By Angus Hohenboken
The 40-year-old Australian now has 14 days to apply to reopen the case, in a turn of evens described as “extraordinary” by legal experts. It is the first time in its history the Supreme Court has agreed to consider an emergency challenge to one of its rulings.
The President of the Supreme Court Lord Phillips told a packed courtroom that the scales tipped against Assange with a majority of five of the seven judges sitting on the case.
Assange and his mother Christine missed the handing down of the judgment after apparently becoming stuck in traffic, but his lawyer Dinah Rose QC immediately flagged her intention to challenge the judgment.
She argued that the case had been decided on a point of law in the Vienna Convention on the Interpretation of Treaties that was not raised by either the defense or the prosecution during the appeal hearing.
In assessing the merits of the case judges debated the French translation of the words judicial authority. Outside court Assange’s solicitor Gareth Peirce confirmed his legal team would make an application to reopen the case.
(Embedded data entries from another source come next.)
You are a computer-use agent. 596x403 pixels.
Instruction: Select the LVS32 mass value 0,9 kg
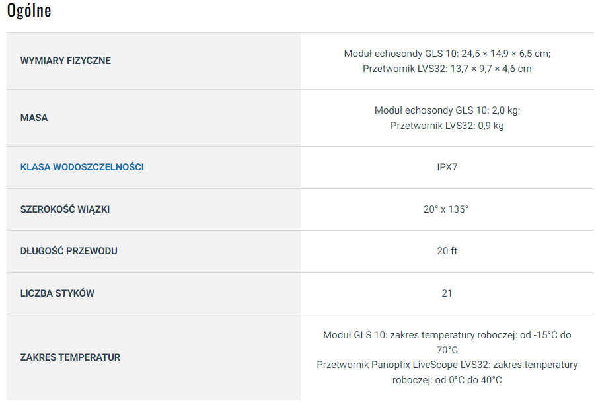click(x=447, y=126)
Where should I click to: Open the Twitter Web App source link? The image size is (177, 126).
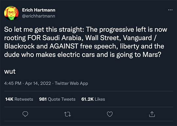71,83
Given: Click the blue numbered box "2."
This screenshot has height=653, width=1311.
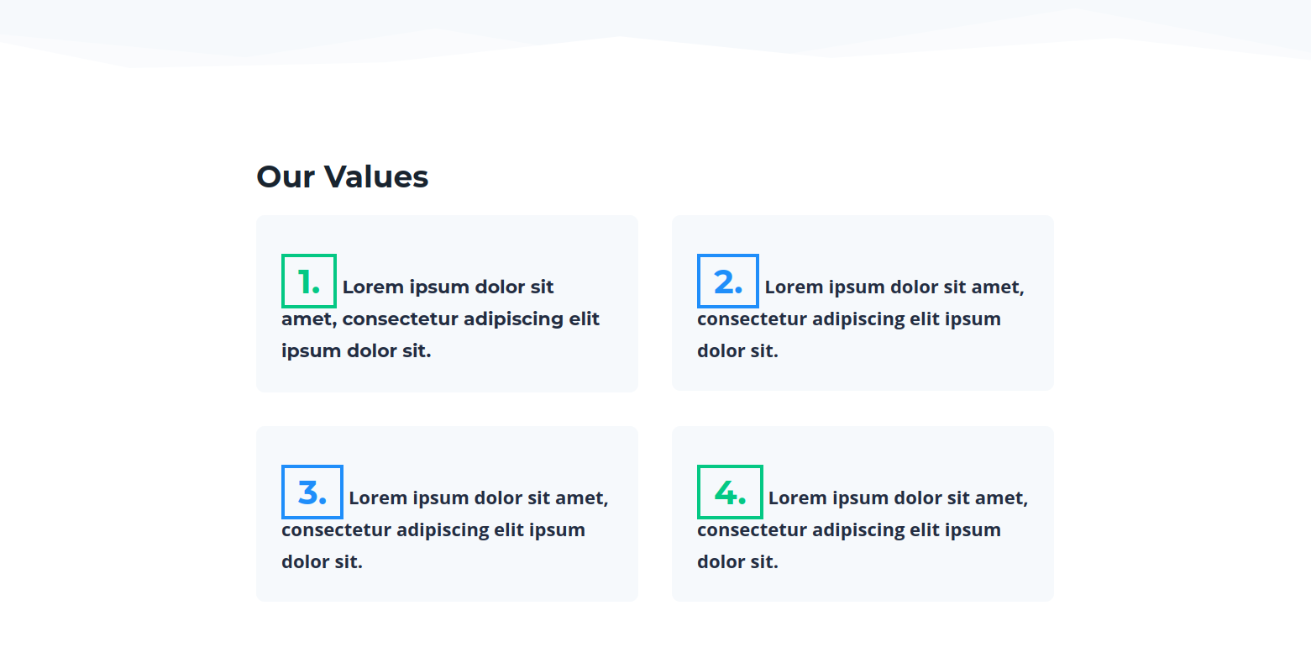Looking at the screenshot, I should pos(728,281).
“The majority of judges decided that the custom and practice of the European community in effect trumped the law,” she said.
“The minority of judges considered that the words judicial authority mean what they say, a court and the law, as we understand it in this country.” British legal expert Joshua Rozenberg described the development as “extraordinatry”.
“It would be very embarrassing if the supreme court felt the need to reopen the case and it’s extraordinary, isn’t it, that they might have considered something which they gave the parties no opportunity to argue.”
Vaughn Smith said the legal marathon surrounding the judgment was significant in itself. “This suggests pretty clearly that Julian has done the country some good,” Mr Smith said. “It was clearly an issue that needed to go to the Supreme Court.”
“I think it’s quite amusing if you’re an Englishman that it appears that parliament was confused on the basis of a misunderstanding of a French word. That seems strange.”